18. Le pin à trochet ; ses feuilles sortent trois à trois d’une même gaîne, & elles sont plus longues que celles du précédent : ses cônes viennent rassemblés dans un gros bouquet, quelquefois au nombre de vingt. Cet arbre est encore très-rare en France.

19. Le pin de marais ; cet arbre vient en Amérique dans les places humides ; il se soutient difficilement dans les terreins secs, & il fait peu de progrès dans les lieux élevés. Ses feuilles viennent trois & souvent quatre ensemble, d’une gaîne commune ; elles ont quatorze pouces de longueur ; elles sont d’un verd foncé, plus grosses que celles d’aucune autre espece de pin, & les jeunes rameaux en sont très-garnis. Ses branches sont couvertes d’une écorce rude & crevassée, ce qui ôte beaucoup de l’agrément de cet arbre. C’est le plus délicat de toutes les especes de pin que l’on connoît ; il faut le garantir des gelées jusqu’à ce qu’il soit dans sa force ; ce qui étant difficile dans des lieux bas & humides où cet arbre se demande, on fera bien de le tenir en caisse jusqu’à ce qu’il soit en état de se soutenir contre le froid.

Pins à cinq feuilles.

20. Le pin blanc, ou le pin du lord Weymouth ; cet arbre se trouve dans le Canada, la nouvelle Angleterre, la Virginie, la Caroline, & autres pays de l’Amérique septentrionale, où on lui donne le nom de pin blanc. Il est fort fréquent dans toutes ces contrées & dans les terreins humides & de légere consistence, où il se plait ; il y prend souvent plus de cent piés d’élevation : il fait une tige droite ; sa tête prend d’elle-même la forme d’un cône ; son écorce est lisse, unie & d’un verd brun sur les jeunes rameaux, mais elle est blanchâtre sur le tronc & les grosses branches. Ses feuilles sortent au nombre de cinq ensemble d’une gaîne commune ; elles ont environ trois pouces de longueur, & elles sont d’un verd de mer des plus beaux : les jeunes rejettons en sont très-garnis ; le reste du branchage en est donné. Ses fleurs mâles ou chatons, qui sont d’abord très-blancs, prennent ensuite une teinte de violet : ses cônes tiennent aux branches par des queues d’un pouce de longueur ; ils ont environ quatre pouces de haut sur huit lignes de diametre : les écailles en sont minces, flexibles, & détachées à leur extrémité, ce qui donne à ces cônes quelque ressemblance avec ceux du sapin. Les pignons en sont assez gros, & bons à manger ; ils tombent des cônes si on ne les cueille de bonne heure en autonne : cet arbre fait bien du branchage qui est très-garni de feuilles d’une belle verdure ; c’est l’espece de pin la plus convenable pour les plantations d’agrément ; son bois est blanc ; il est chargé d’une résine fluide & transparente, qui coule assez abondamment des entailles qu’on fait au tronc : on en peut faire des planches, mais il est trop rempli de nœuds pour être employé à faire une bonne mature.

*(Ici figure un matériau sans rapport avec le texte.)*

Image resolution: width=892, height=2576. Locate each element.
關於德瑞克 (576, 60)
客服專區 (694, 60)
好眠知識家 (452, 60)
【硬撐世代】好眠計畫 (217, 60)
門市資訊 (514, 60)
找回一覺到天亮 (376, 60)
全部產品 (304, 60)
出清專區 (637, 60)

21. Le pinastre ou alviez, dans le Briançonnois ; quelques Botanistes ont aussi donné le nom de cembro à cet arbre ; on le trouve fréquemment sur les Alpes, où il se plait dans les endroits les plus froids qui sont couverts de neiges la plus grande partie de l’année : il fait une tige droite, & une tête ronde bien garnie de branches ; ses feuilles sortent d’une même gaine au nombre de cinq le plus souvent, quelquefois quatre, & plus rarement jusqu’à six ensemble ; elles sont fermes, épaisses, & des plus larges ; leur longueur est de quatre pouces & demi environ. Ses cônes sont courts & obtus ; leur longueur est de trois pouces sur près de deux de diametre ; les écailles se recouvrent

de la façon de celles des cônes du sapin. Les pignons qu’elles renferment sont presque triangulaires, faciles à rompre, mais moins gros que ceux du franc-pin ; l’amande en est douce & d’un goût agréable ; on les mange comme les noisettes, & on les fait entrer dans les ragoûts. Cet arbre prend une bonne hauteur ; il est de belle apparence, & la verdure de son feuillage est très-agréable.

Généralement tous les pins ne peuvent se multiplier que de graines : on pourra se régler pour la façon de les semer, sur ce qui a été indiqué à l’article du pin sauvage, ou du franc-pin, relativement à la grosseur des pignons.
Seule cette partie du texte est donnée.